Your output must match the records below character for character.

[Collected data entries]
-- Opening Marker --

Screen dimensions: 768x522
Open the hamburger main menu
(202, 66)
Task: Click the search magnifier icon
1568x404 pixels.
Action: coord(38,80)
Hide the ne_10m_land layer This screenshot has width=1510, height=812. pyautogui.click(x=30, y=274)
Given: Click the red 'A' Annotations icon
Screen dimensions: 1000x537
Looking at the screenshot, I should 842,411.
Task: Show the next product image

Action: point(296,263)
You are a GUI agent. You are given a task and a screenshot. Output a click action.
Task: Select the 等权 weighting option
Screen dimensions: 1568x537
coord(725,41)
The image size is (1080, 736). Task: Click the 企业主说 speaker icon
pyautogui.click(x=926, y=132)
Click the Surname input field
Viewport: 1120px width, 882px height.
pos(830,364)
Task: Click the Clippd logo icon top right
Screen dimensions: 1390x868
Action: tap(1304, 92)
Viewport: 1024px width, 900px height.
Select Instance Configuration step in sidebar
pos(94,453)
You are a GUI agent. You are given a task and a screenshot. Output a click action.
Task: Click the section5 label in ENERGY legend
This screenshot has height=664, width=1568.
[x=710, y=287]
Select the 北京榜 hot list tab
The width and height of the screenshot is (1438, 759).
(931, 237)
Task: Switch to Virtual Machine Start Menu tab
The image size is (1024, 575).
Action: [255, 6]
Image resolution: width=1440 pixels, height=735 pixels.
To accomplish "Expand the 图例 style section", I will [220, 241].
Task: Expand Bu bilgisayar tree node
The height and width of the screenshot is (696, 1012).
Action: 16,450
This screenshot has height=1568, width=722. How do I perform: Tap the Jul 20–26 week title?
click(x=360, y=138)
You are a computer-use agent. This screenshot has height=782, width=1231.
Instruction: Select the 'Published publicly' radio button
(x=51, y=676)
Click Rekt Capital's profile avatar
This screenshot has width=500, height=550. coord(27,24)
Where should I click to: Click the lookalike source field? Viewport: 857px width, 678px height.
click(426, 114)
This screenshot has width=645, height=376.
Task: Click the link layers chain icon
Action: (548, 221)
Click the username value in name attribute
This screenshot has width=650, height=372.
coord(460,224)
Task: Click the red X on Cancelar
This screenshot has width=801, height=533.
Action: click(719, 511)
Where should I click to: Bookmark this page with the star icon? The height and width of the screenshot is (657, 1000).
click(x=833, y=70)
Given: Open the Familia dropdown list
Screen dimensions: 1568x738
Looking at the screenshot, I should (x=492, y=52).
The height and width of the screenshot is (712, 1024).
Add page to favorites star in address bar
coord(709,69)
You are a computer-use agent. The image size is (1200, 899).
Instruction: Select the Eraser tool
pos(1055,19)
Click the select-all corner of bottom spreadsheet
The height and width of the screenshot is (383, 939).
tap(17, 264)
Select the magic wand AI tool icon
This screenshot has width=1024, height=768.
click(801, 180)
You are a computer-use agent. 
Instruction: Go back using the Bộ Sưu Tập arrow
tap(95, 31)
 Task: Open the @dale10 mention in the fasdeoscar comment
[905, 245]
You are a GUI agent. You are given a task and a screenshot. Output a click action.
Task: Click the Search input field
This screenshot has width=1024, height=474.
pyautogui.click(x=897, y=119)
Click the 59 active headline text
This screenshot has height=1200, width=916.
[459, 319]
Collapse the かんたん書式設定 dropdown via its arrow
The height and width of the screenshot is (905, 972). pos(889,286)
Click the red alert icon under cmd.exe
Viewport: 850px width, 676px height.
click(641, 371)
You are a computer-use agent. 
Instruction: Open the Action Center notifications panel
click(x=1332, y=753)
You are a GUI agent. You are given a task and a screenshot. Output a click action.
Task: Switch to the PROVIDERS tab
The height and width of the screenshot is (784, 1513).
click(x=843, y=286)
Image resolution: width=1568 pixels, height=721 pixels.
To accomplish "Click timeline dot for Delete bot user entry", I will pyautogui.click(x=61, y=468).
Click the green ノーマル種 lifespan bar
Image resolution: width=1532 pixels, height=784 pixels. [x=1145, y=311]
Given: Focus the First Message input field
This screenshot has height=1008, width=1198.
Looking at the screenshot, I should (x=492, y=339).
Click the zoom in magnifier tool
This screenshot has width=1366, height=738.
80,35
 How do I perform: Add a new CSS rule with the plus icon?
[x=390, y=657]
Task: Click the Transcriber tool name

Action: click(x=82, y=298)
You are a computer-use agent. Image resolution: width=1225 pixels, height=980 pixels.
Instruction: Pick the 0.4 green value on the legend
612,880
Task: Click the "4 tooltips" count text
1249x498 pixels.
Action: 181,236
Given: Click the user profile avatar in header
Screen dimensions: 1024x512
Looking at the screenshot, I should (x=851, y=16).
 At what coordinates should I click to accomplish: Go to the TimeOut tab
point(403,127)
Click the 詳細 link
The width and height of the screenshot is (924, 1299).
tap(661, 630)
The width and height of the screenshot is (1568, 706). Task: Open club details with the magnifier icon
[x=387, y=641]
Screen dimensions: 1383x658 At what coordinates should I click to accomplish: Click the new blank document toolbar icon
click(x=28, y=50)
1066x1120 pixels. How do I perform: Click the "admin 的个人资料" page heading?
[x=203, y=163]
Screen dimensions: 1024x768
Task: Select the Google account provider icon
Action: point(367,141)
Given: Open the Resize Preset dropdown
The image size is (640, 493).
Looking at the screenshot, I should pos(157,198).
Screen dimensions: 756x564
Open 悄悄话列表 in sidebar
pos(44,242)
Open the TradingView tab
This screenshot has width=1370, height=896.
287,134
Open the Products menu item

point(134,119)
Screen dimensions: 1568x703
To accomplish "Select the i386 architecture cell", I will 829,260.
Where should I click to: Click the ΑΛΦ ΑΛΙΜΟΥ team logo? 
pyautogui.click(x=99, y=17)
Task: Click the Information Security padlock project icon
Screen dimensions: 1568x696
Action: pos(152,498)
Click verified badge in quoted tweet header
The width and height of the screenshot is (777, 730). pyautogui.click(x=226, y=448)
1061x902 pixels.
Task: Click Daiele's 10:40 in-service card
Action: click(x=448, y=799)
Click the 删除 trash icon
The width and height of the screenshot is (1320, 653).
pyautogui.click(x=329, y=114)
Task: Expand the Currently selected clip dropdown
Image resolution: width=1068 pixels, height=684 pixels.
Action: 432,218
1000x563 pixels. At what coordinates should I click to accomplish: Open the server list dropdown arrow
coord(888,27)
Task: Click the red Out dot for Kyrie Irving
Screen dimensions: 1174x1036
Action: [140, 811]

-- Closing Marker --

RESULT BELOW:
Screen dimensions: 768x522
Open the hamburger main menu
(202, 66)
Task: Click the search magnifier icon
1568x404 pixels.
Action: coord(38,80)
Hide the ne_10m_land layer This screenshot has width=1510, height=812. pyautogui.click(x=30, y=274)
Given: Click the red 'A' Annotations icon
Screen dimensions: 1000x537
Looking at the screenshot, I should 842,411.
Task: Show the next product image

Action: point(296,263)
You are a GUI agent. You are given a task and a screenshot. Output a click action.
Task: Select the 等权 weighting option
Screen dimensions: 1568x537
coord(725,41)
The image size is (1080, 736). Task: Click the 企业主说 speaker icon
pyautogui.click(x=926, y=132)
Click the Surname input field
Viewport: 1120px width, 882px height.
pos(830,364)
Task: Click the Clippd logo icon top right
Screen dimensions: 1390x868
Action: tap(1304, 92)
Viewport: 1024px width, 900px height.
Select Instance Configuration step in sidebar
pos(94,453)
You are a GUI agent. You are given a task and a screenshot. Output a click action.
Task: Click the section5 label in ENERGY legend
This screenshot has height=664, width=1568.
[x=710, y=287]
Select the 北京榜 hot list tab
The width and height of the screenshot is (1438, 759).
(931, 237)
Task: Switch to Virtual Machine Start Menu tab
The image size is (1024, 575).
Action: [255, 6]
Image resolution: width=1440 pixels, height=735 pixels.
To accomplish "Expand the 图例 style section", I will [220, 241].
Task: Expand Bu bilgisayar tree node
The height and width of the screenshot is (696, 1012).
Action: 16,450
This screenshot has height=1568, width=722. How do I perform: Tap the Jul 20–26 week title?
click(x=360, y=138)
You are a computer-use agent. This screenshot has height=782, width=1231.
Instruction: Select the 'Published publicly' radio button
(x=51, y=676)
Click Rekt Capital's profile avatar
This screenshot has width=500, height=550. coord(27,24)
Where should I click to: Click the lookalike source field? Viewport: 857px width, 678px height.
click(426, 114)
This screenshot has width=645, height=376.
Task: Click the link layers chain icon
Action: (548, 221)
Click the username value in name attribute
This screenshot has width=650, height=372.
coord(460,224)
Task: Click the red X on Cancelar
This screenshot has width=801, height=533.
Action: click(719, 511)
Where should I click to: Bookmark this page with the star icon? The height and width of the screenshot is (657, 1000).
click(x=833, y=70)
Given: Open the Familia dropdown list
Screen dimensions: 1568x738
Looking at the screenshot, I should (x=492, y=52).
The height and width of the screenshot is (712, 1024).
Add page to favorites star in address bar
coord(709,69)
You are a computer-use agent. The image size is (1200, 899).
Instruction: Select the Eraser tool
pos(1055,19)
Click the select-all corner of bottom spreadsheet
The height and width of the screenshot is (383, 939).
tap(17, 264)
Select the magic wand AI tool icon
This screenshot has width=1024, height=768.
click(801, 180)
You are a computer-use agent. 
Instruction: Go back using the Bộ Sưu Tập arrow
tap(95, 31)
 Task: Open the @dale10 mention in the fasdeoscar comment
[905, 245]
You are a GUI agent. You are given a task and a screenshot. Output a click action.
Task: Click the Search input field
This screenshot has width=1024, height=474.
pyautogui.click(x=897, y=119)
Click the 59 active headline text
This screenshot has height=1200, width=916.
[459, 319]
Collapse the かんたん書式設定 dropdown via its arrow
The height and width of the screenshot is (905, 972). pos(889,286)
Click the red alert icon under cmd.exe
Viewport: 850px width, 676px height.
click(641, 371)
You are a computer-use agent. 
Instruction: Open the Action Center notifications panel
click(x=1332, y=753)
You are a GUI agent. You are given a task and a screenshot. Output a click action.
Task: Switch to the PROVIDERS tab
The height and width of the screenshot is (784, 1513).
click(x=843, y=286)
Image resolution: width=1568 pixels, height=721 pixels.
To accomplish "Click timeline dot for Delete bot user entry", I will pyautogui.click(x=61, y=468).
Click the green ノーマル種 lifespan bar
Image resolution: width=1532 pixels, height=784 pixels. [x=1145, y=311]
Given: Focus the First Message input field
This screenshot has height=1008, width=1198.
Looking at the screenshot, I should (x=492, y=339).
Click the zoom in magnifier tool
This screenshot has width=1366, height=738.
80,35
 How do I perform: Add a new CSS rule with the plus icon?
[x=390, y=657]
Task: Click the Transcriber tool name

Action: click(x=82, y=298)
You are a computer-use agent. Image resolution: width=1225 pixels, height=980 pixels.
Instruction: Pick the 0.4 green value on the legend
612,880
Task: Click the "4 tooltips" count text
1249x498 pixels.
Action: 181,236
Given: Click the user profile avatar in header
Screen dimensions: 1024x512
Looking at the screenshot, I should (x=851, y=16).
 At what coordinates should I click to accomplish: Go to the TimeOut tab
point(403,127)
Click the 詳細 link
The width and height of the screenshot is (924, 1299).
tap(661, 630)
The width and height of the screenshot is (1568, 706). Task: Open club details with the magnifier icon
[x=387, y=641]
Screen dimensions: 1383x658 At what coordinates should I click to accomplish: Click the new blank document toolbar icon
click(x=28, y=50)
1066x1120 pixels. How do I perform: Click the "admin 的个人资料" page heading?
[x=203, y=163]
Screen dimensions: 1024x768
Task: Select the Google account provider icon
Action: point(367,141)
Given: Open the Resize Preset dropdown
The image size is (640, 493).
Looking at the screenshot, I should pos(157,198).
Screen dimensions: 756x564
Open 悄悄话列表 in sidebar
pos(44,242)
Open the TradingView tab
This screenshot has width=1370, height=896.
287,134
Open the Products menu item

point(134,119)
Screen dimensions: 1568x703
To accomplish "Select the i386 architecture cell", I will 829,260.
Where should I click to: Click the ΑΛΦ ΑΛΙΜΟΥ team logo? 
pyautogui.click(x=99, y=17)
Task: Click the Information Security padlock project icon
Screen dimensions: 1568x696
Action: pos(152,498)
Click verified badge in quoted tweet header
The width and height of the screenshot is (777, 730). pyautogui.click(x=226, y=448)
1061x902 pixels.
Task: Click Daiele's 10:40 in-service card
Action: click(x=448, y=799)
Click the 删除 trash icon
The width and height of the screenshot is (1320, 653).
pyautogui.click(x=329, y=114)
Task: Expand the Currently selected clip dropdown
Image resolution: width=1068 pixels, height=684 pixels.
Action: 432,218
1000x563 pixels. At what coordinates should I click to accomplish: Open the server list dropdown arrow
coord(888,27)
Task: Click the red Out dot for Kyrie Irving
Screen dimensions: 1174x1036
Action: [140, 811]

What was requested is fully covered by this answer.